Aşağıdaki listede "is (1166, 760)." ifadesini içeren satırdan başlayıp "will pyautogui.click(x=286, y=162)." ifadesini içeren satırla biten bölümü, iki uç satır da dahil olmak üzere, hiçbir değişiklik yapmadan ayıklayın.

- Verilen Bilgiler:

-.-.-

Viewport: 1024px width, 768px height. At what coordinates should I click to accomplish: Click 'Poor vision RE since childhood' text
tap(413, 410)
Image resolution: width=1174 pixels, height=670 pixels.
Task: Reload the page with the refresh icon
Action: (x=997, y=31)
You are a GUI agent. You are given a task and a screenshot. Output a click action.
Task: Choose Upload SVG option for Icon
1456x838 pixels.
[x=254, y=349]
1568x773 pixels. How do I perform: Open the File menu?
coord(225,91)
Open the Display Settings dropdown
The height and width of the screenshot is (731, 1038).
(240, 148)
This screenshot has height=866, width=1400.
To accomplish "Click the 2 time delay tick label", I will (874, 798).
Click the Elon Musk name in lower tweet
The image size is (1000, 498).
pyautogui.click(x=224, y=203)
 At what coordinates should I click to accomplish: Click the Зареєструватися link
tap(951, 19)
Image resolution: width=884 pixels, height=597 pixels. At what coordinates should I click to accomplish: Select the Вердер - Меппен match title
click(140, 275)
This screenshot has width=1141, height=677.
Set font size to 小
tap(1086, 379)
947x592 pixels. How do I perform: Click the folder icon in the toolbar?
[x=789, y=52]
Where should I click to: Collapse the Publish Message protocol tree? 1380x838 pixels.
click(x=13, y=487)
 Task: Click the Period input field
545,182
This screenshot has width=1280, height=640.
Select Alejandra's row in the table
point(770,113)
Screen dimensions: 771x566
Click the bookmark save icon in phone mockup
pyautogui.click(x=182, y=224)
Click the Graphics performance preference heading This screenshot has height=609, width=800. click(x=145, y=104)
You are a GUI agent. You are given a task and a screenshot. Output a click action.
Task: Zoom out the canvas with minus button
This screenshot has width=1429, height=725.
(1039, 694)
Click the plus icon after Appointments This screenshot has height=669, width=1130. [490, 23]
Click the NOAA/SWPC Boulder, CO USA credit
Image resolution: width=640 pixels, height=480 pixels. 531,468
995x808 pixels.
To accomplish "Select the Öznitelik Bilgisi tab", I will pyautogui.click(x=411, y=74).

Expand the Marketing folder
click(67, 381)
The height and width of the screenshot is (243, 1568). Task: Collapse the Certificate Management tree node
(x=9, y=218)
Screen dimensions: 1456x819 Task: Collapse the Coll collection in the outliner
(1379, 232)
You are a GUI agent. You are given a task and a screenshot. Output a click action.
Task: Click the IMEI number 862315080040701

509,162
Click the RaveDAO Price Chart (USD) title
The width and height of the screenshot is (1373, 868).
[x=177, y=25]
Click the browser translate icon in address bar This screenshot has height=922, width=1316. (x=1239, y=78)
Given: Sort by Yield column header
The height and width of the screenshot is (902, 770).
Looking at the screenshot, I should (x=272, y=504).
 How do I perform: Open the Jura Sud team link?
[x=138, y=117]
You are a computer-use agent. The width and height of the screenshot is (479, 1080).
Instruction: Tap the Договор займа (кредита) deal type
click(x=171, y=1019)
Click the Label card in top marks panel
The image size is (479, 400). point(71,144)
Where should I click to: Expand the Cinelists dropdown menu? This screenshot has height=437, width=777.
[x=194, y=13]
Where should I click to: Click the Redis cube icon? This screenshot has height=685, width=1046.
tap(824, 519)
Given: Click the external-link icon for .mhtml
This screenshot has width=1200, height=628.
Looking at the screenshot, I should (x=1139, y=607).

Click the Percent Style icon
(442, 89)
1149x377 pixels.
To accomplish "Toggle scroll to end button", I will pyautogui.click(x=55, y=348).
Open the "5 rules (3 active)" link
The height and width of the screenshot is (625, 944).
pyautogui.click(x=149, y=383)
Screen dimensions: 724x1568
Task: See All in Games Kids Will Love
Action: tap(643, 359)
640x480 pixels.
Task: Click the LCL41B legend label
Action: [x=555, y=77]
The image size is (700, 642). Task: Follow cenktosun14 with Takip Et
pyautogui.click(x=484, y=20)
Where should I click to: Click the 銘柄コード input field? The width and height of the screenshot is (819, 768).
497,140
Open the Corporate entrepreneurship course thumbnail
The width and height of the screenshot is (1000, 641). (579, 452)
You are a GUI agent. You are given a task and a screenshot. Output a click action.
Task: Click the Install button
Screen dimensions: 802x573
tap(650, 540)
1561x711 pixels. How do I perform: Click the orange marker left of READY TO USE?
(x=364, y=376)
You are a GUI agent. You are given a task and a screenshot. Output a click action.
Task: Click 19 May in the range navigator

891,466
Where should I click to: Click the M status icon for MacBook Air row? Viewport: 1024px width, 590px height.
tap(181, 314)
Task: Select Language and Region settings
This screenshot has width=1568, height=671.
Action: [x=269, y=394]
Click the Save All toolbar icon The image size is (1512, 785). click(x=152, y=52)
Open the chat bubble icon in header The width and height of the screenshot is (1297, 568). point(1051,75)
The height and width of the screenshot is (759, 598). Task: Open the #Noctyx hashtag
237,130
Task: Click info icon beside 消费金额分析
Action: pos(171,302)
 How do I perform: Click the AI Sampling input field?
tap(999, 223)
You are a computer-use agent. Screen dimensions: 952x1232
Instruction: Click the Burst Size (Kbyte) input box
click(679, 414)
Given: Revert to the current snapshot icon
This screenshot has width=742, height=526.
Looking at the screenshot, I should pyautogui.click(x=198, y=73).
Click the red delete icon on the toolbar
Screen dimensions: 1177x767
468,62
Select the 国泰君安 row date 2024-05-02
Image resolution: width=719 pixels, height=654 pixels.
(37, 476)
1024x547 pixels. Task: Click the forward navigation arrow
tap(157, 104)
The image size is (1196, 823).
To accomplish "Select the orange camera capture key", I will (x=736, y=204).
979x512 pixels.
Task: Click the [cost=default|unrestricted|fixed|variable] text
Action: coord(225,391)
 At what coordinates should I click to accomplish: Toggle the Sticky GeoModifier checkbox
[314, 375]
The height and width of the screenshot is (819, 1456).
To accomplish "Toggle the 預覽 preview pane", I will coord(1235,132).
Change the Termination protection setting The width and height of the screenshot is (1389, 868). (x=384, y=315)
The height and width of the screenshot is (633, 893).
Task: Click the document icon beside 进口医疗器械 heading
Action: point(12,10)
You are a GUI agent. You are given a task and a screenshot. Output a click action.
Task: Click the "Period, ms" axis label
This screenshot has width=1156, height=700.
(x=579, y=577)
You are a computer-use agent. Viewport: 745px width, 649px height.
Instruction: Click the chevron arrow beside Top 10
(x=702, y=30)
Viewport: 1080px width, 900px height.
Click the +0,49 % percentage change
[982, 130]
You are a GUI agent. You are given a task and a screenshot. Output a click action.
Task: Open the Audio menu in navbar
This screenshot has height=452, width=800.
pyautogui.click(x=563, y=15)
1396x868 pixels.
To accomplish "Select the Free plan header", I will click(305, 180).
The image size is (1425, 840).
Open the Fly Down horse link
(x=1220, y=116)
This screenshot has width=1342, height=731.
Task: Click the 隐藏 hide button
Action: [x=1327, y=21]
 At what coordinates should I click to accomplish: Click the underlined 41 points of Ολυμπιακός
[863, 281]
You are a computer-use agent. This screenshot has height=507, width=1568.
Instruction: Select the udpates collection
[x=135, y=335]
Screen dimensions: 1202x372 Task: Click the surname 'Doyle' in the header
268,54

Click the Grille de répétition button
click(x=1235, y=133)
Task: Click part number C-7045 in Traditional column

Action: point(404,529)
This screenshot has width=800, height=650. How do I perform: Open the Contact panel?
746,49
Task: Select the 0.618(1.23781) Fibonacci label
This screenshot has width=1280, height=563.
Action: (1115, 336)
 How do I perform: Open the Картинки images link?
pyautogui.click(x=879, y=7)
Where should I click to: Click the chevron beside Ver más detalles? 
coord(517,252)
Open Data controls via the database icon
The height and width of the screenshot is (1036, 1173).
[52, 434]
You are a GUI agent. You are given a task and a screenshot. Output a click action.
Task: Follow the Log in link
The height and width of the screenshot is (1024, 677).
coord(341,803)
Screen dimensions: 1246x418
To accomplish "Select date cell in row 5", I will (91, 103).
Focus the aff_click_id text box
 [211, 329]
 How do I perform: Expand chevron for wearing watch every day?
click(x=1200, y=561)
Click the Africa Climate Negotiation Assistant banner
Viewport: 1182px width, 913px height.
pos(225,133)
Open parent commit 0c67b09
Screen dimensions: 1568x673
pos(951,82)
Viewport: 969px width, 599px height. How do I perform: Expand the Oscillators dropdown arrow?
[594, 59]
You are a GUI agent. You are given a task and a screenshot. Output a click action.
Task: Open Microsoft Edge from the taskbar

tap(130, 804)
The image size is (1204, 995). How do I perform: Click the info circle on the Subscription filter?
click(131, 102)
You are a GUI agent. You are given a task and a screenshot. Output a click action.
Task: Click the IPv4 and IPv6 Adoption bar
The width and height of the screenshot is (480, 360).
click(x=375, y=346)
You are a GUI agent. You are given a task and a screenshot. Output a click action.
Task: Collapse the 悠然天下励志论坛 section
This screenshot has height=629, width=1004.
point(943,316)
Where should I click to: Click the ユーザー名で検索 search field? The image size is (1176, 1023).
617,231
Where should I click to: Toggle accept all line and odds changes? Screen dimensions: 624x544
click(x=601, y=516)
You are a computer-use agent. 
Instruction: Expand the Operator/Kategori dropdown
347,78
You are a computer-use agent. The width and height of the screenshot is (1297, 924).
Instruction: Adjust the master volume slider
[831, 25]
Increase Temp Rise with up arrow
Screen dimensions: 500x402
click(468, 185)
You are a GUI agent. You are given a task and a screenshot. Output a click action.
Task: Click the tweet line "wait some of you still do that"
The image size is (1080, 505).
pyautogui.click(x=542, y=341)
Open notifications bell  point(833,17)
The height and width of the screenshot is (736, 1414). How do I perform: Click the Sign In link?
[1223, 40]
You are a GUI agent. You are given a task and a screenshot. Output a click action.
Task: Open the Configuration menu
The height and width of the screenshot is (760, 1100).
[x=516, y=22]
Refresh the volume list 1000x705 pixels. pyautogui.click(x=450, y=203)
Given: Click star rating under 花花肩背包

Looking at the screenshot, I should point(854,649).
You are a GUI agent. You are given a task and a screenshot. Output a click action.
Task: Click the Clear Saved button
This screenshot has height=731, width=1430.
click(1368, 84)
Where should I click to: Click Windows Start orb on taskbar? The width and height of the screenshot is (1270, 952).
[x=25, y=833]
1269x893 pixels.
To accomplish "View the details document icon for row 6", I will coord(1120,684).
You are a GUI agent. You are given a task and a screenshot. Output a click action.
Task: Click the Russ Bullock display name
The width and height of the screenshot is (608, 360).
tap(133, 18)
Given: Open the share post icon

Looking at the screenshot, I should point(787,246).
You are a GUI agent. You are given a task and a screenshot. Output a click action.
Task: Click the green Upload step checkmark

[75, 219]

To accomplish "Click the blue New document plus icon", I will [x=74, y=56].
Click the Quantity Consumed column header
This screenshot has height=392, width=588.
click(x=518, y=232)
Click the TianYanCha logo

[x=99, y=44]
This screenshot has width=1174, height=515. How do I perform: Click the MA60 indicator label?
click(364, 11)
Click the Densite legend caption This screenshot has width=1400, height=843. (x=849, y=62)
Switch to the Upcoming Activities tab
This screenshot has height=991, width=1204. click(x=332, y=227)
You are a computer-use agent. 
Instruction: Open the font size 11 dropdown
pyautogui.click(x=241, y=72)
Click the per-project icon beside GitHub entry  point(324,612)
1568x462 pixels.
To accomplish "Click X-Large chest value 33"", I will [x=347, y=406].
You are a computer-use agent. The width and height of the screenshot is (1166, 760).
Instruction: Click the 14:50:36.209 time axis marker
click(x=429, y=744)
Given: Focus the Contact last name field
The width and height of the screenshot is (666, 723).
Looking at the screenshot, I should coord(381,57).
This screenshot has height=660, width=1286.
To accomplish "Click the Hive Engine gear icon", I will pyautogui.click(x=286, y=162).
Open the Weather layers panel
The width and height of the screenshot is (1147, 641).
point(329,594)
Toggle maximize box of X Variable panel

-.-.-

- Alıştırma Çözümü:
You are a computer-use agent. The width and height of the screenshot is (1166, 760).
Instruction: Click the 14:50:36.209 time axis marker
click(x=429, y=744)
Given: Focus the Contact last name field
The width and height of the screenshot is (666, 723).
Looking at the screenshot, I should coord(381,57).
This screenshot has height=660, width=1286.
To accomplish "Click the Hive Engine gear icon", I will pyautogui.click(x=286, y=162).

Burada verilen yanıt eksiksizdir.